Goda looked over at the artifact with its impenetrable sphere enclosing the abyss. The artifact stood at the entrance to the Black Abyss and was composed of four interlocking vertical iron rings which formed a kind of ball with a diameter of twenty paces. The metal circles showed runes, signs, notches and marks; horizontal reinforcements connected to the central point where there was a fixture decorated with symbols. And it was there that its power was to be found: It drew its strength from a diamond in which enormous amounts of magic energy were stored.

But the stone was developing defects; each orbit would bring yet another fissure. When that happened you could hear the cracking sound echo from the fortress walls. All the soldiers were aware of it.

“I can’t say how much more it can take,” Goda told him quietly, her brows knitted in concern. “It could give at any moment or it could last for many cycles yet.”

Ireheart sighed and nodded to the guards passing on their rounds. “How do you mean?” he growled, rubbing the shaved sides of his head. Then he adjusted the plait of dark hair that hung down the length of his back. It was showing just as much silver now as the beard. “Can’t you be more specific?”

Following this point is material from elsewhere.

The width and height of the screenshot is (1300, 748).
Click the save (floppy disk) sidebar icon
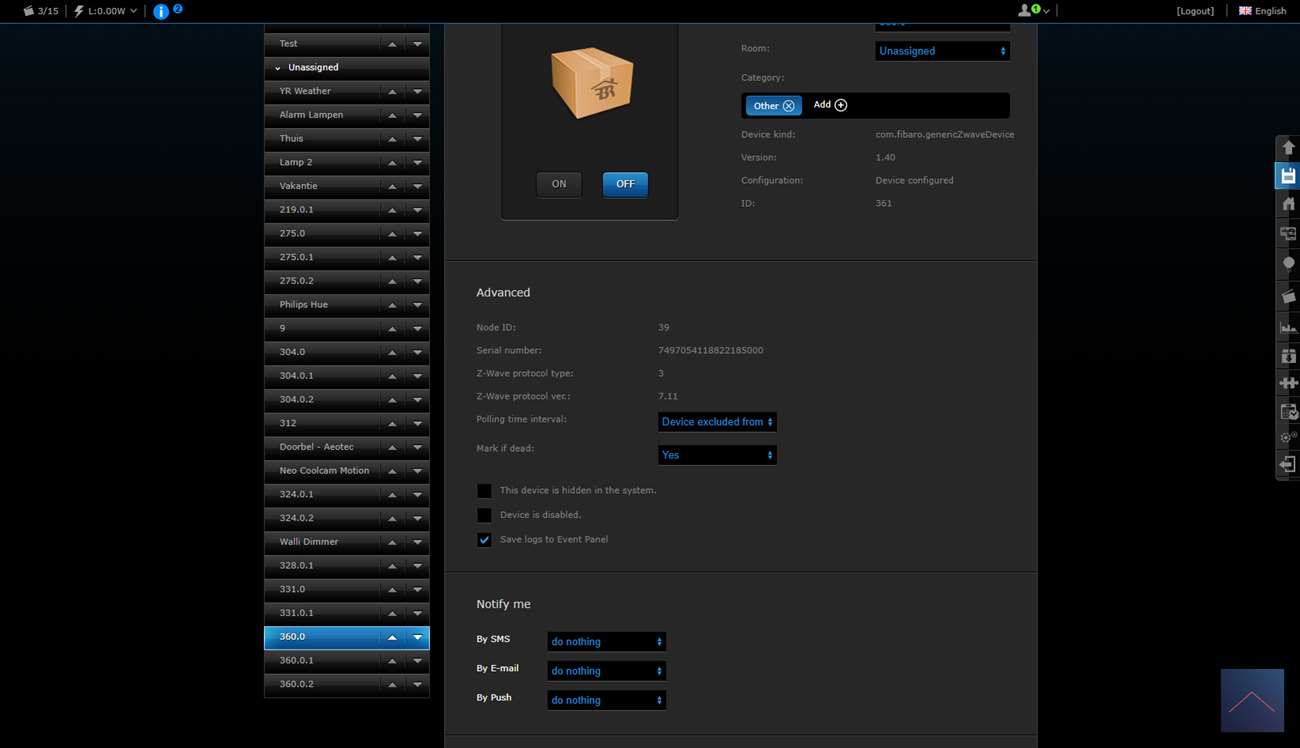pyautogui.click(x=1288, y=176)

“I can only repeat what I always say when you ask that, husband: I don’t know.” She didn’t take his unfriendly tone amiss because she knew it stemmed from worry. Over two hundred and fifty cycles of worry. “Perhaps Lot-Ionan could have given you a better answer.”

Ireheart’s laugh was short, humorless and harsh. “I know what he’d give me if we met now. I expect it would be an extermination spell right between the eyes.” He picked up and shouldered his crow’s beak, the one his twin brother Boendal Hookhand had once carried into battle. He made his way along the walkway. He used his twin’s long-handled weapon in honor of his memory: It had a heavy flat hammer head on the one side and a curved spike on the other, the length of your arm. No armor could withstand a crow’s beak wielded by a dwarf.